__Task description__: The part to set down runs from the first line of the data below through the line with "You are a computer-use", inclusive; write it exactly and leave out the pictures.

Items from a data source
+++
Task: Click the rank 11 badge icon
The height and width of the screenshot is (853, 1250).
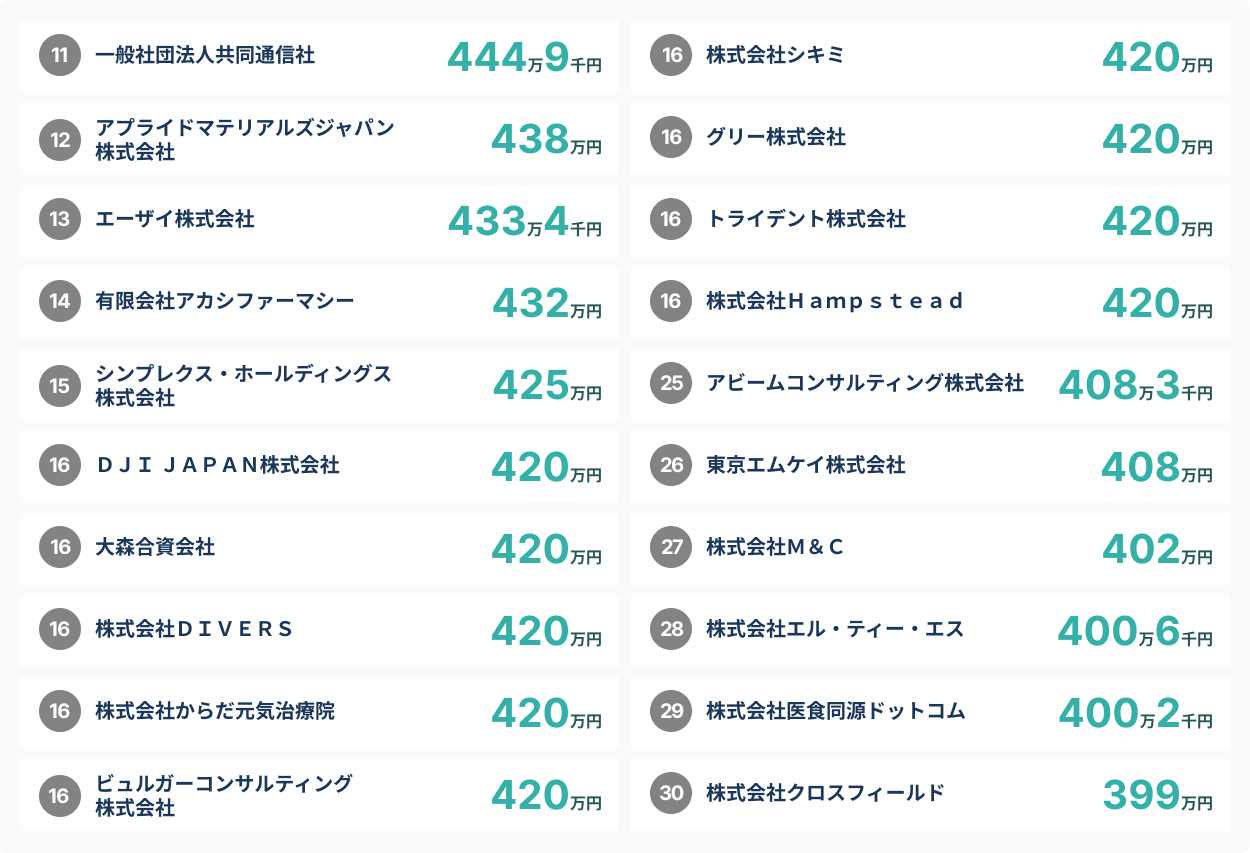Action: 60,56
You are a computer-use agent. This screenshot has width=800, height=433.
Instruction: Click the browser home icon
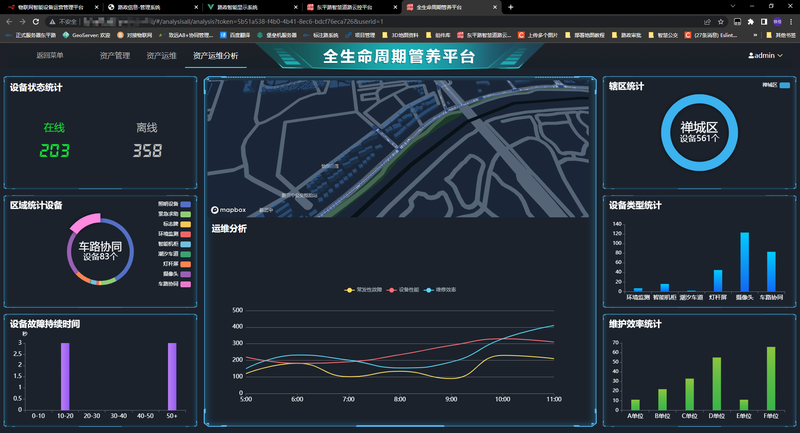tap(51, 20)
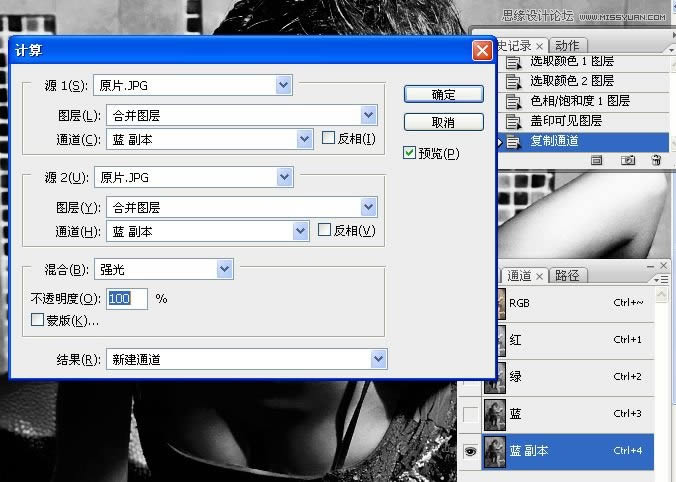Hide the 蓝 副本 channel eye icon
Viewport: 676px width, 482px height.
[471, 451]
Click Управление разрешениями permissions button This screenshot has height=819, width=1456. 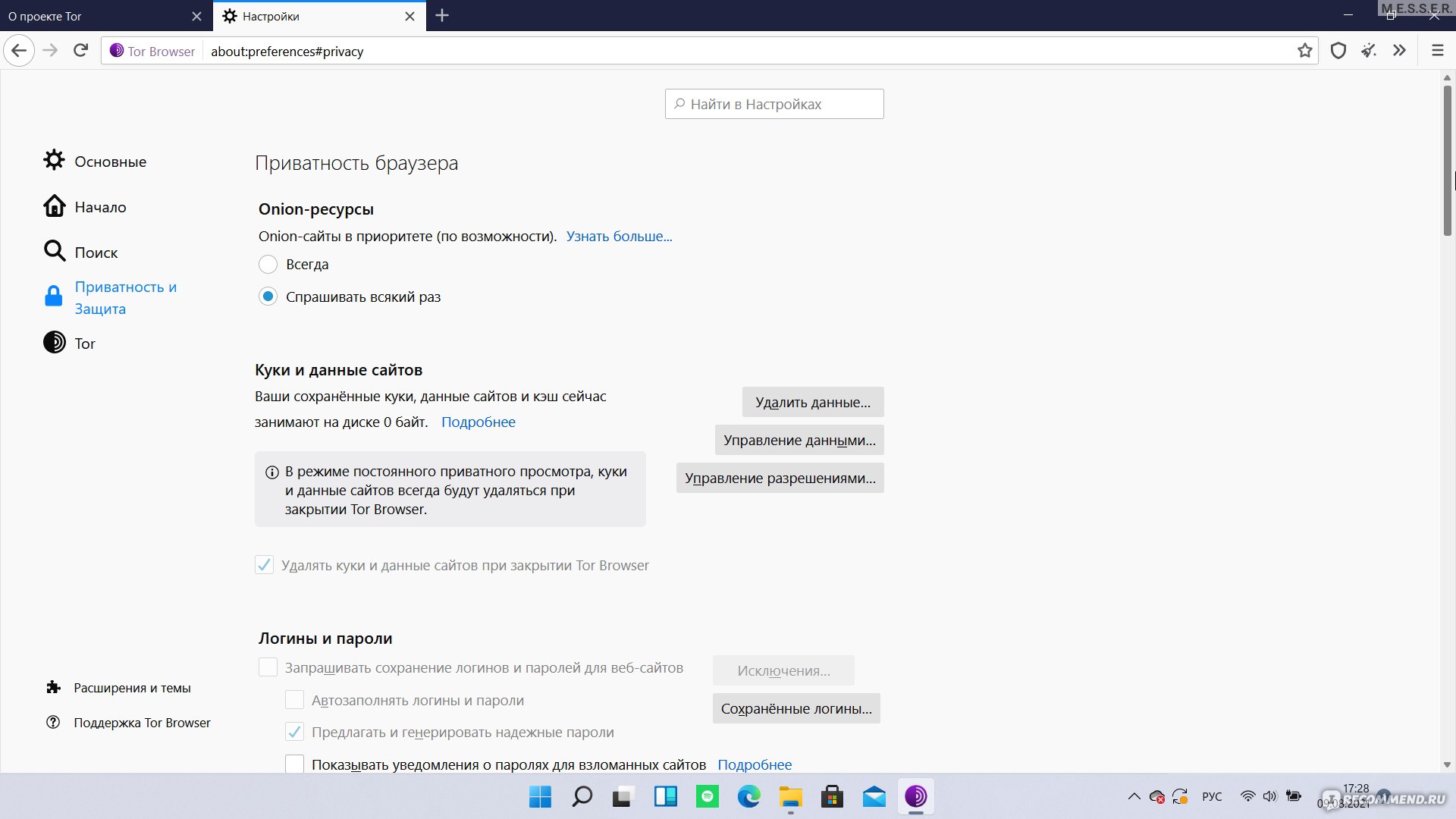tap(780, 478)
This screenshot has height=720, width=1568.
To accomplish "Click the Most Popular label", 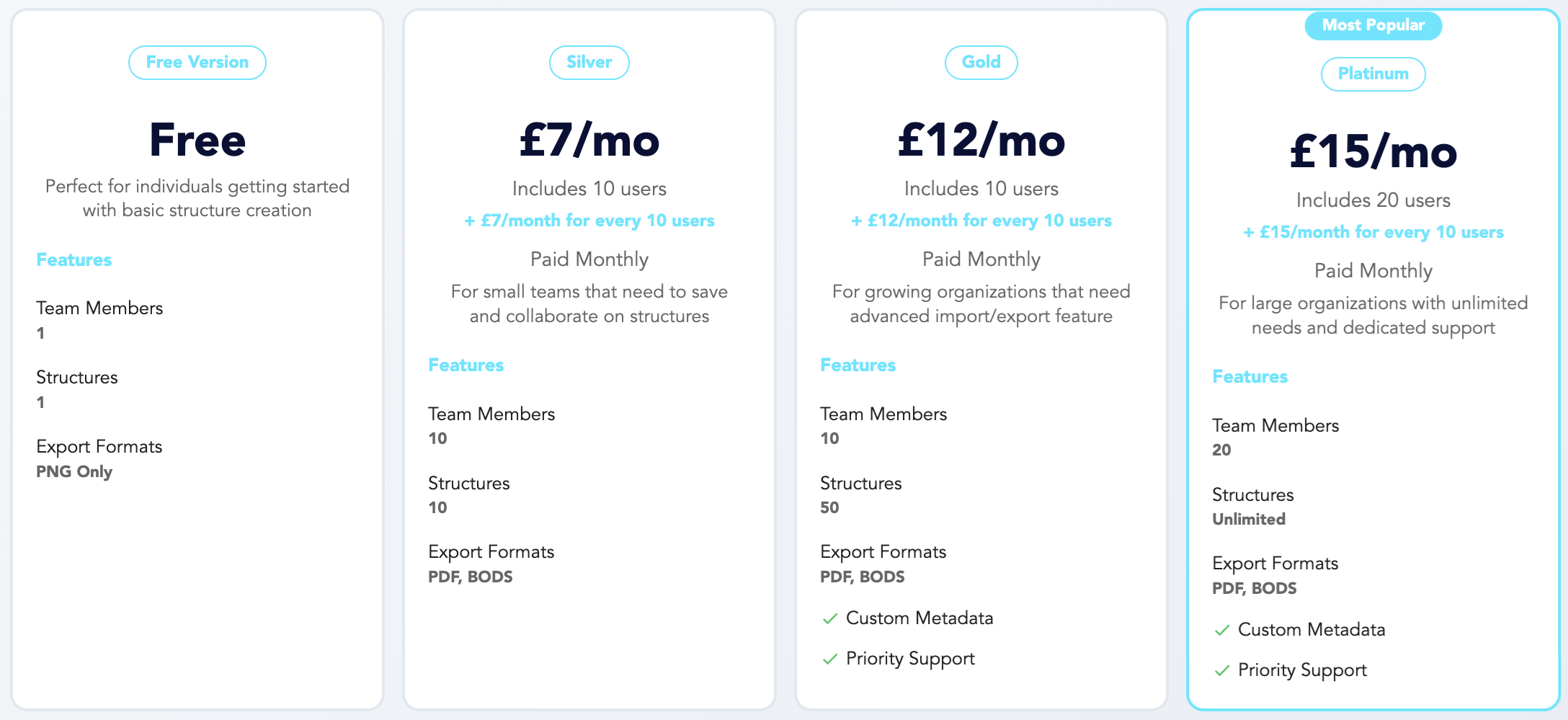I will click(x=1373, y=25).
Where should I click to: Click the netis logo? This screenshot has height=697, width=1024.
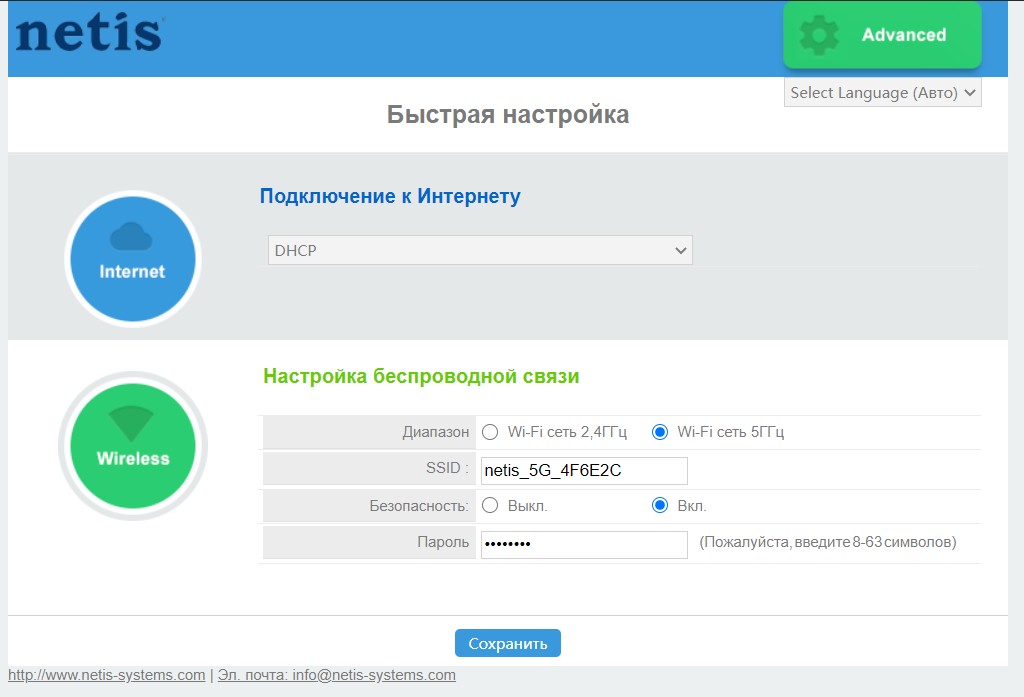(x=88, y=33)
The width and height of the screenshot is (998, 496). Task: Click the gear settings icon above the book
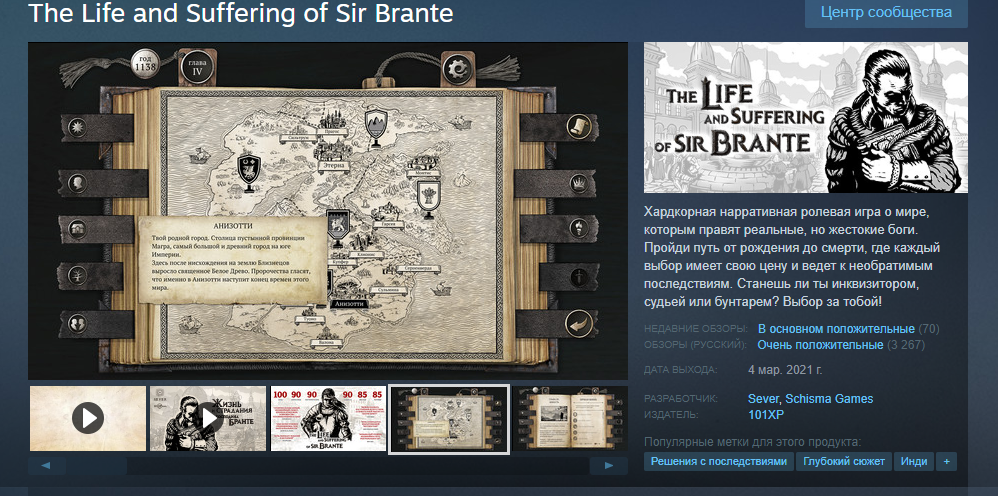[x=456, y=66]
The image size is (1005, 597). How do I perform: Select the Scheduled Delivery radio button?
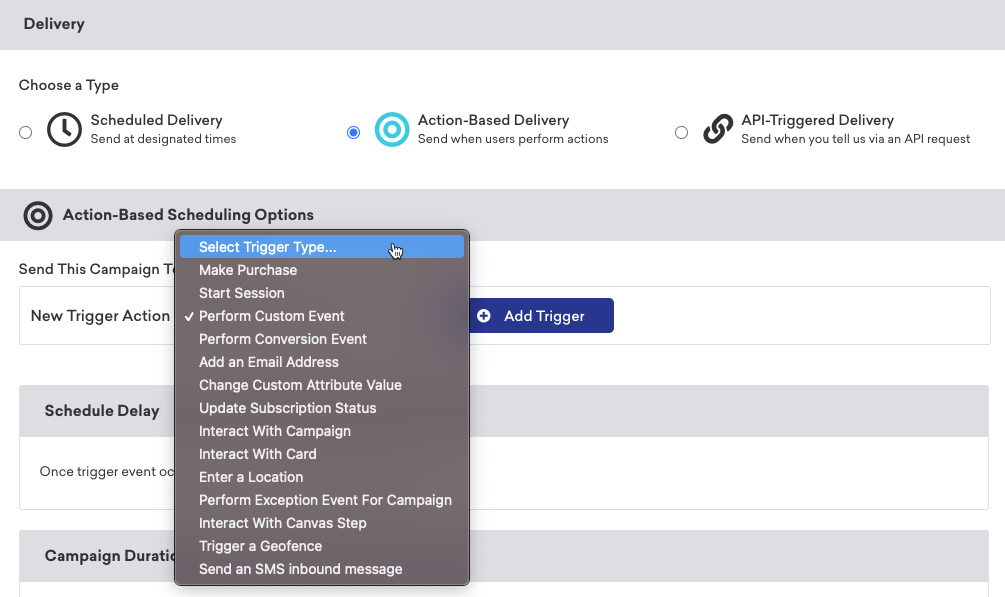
+++
__Exercise answer__:
Task: Click the rank 11 badge icon
The height and width of the screenshot is (853, 1250).
Action: 60,56
You are a computer-use agent. This screenshot has width=800, height=433.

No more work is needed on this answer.